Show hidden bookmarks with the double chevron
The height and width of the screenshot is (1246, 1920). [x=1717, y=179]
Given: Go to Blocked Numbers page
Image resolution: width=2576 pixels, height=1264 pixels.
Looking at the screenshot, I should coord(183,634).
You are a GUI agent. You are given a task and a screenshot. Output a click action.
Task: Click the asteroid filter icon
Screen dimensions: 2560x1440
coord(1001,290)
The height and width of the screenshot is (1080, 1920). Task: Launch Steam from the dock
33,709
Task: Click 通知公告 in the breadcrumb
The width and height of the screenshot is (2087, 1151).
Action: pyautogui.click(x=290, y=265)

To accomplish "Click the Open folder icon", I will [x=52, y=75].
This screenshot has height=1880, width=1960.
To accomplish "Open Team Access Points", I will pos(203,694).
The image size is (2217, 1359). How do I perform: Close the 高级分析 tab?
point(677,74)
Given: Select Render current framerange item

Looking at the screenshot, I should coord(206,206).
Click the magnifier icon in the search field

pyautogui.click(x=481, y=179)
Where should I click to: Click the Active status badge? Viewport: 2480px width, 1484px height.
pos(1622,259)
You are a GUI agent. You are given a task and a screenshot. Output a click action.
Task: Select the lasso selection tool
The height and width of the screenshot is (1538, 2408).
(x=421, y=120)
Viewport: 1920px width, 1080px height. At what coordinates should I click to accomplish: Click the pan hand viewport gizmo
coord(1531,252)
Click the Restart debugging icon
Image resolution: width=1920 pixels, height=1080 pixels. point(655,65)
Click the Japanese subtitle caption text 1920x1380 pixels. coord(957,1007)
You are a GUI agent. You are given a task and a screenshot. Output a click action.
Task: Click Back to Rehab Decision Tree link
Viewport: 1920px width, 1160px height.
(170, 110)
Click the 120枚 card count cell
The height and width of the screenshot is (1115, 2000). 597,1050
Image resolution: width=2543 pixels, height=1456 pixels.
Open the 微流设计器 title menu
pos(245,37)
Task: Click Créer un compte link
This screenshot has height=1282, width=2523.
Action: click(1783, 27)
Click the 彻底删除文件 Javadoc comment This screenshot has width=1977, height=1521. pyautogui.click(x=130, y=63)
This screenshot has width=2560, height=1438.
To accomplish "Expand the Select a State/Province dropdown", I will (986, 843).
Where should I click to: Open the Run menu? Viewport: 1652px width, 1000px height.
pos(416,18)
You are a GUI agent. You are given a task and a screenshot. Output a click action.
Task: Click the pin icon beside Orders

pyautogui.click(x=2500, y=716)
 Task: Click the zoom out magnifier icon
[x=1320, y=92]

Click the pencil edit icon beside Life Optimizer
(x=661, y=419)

—————

### [Task goal]
Now repeat the data exactly, keeping every line.

### [Exercise answer]
Show hidden bookmarks with the double chevron
The height and width of the screenshot is (1246, 1920). [x=1717, y=179]
Given: Go to Blocked Numbers page
Image resolution: width=2576 pixels, height=1264 pixels.
Looking at the screenshot, I should coord(183,634).
You are a GUI agent. You are given a task and a screenshot. Output a click action.
Task: Click the asteroid filter icon
Screen dimensions: 2560x1440
coord(1001,290)
The height and width of the screenshot is (1080, 1920). Task: Launch Steam from the dock
33,709
Task: Click 通知公告 in the breadcrumb
The width and height of the screenshot is (2087, 1151).
Action: pyautogui.click(x=290, y=265)

To accomplish "Click the Open folder icon", I will [x=52, y=75].
This screenshot has height=1880, width=1960.
To accomplish "Open Team Access Points", I will pos(203,694).
The image size is (2217, 1359). How do I perform: Close the 高级分析 tab?
point(677,74)
Given: Select Render current framerange item

Looking at the screenshot, I should coord(206,206).
Click the magnifier icon in the search field

pyautogui.click(x=481, y=179)
Where should I click to: Click the Active status badge? Viewport: 2480px width, 1484px height.
pos(1622,259)
You are a GUI agent. You are given a task and a screenshot. Output a click action.
Task: Select the lasso selection tool
The height and width of the screenshot is (1538, 2408).
(x=421, y=120)
Viewport: 1920px width, 1080px height. At what coordinates should I click to accomplish: Click the pan hand viewport gizmo
coord(1531,252)
Click the Restart debugging icon
Image resolution: width=1920 pixels, height=1080 pixels. point(655,65)
Click the Japanese subtitle caption text 1920x1380 pixels. coord(957,1007)
You are a GUI agent. You are given a task and a screenshot. Output a click action.
Task: Click Back to Rehab Decision Tree link
Viewport: 1920px width, 1160px height.
(170, 110)
Click the 120枚 card count cell
The height and width of the screenshot is (1115, 2000). 597,1050
Image resolution: width=2543 pixels, height=1456 pixels.
Open the 微流设计器 title menu
pos(245,37)
Task: Click Créer un compte link
This screenshot has height=1282, width=2523.
Action: click(1783, 27)
Click the 彻底删除文件 Javadoc comment This screenshot has width=1977, height=1521. pyautogui.click(x=130, y=63)
This screenshot has width=2560, height=1438.
To accomplish "Expand the Select a State/Province dropdown", I will (986, 843).
Where should I click to: Open the Run menu? Viewport: 1652px width, 1000px height.
pos(416,18)
You are a GUI agent. You are given a task and a screenshot. Output a click action.
Task: Click the pin icon beside Orders

pyautogui.click(x=2500, y=716)
 Task: Click the zoom out magnifier icon
[x=1320, y=92]

Click the pencil edit icon beside Life Optimizer
(x=661, y=419)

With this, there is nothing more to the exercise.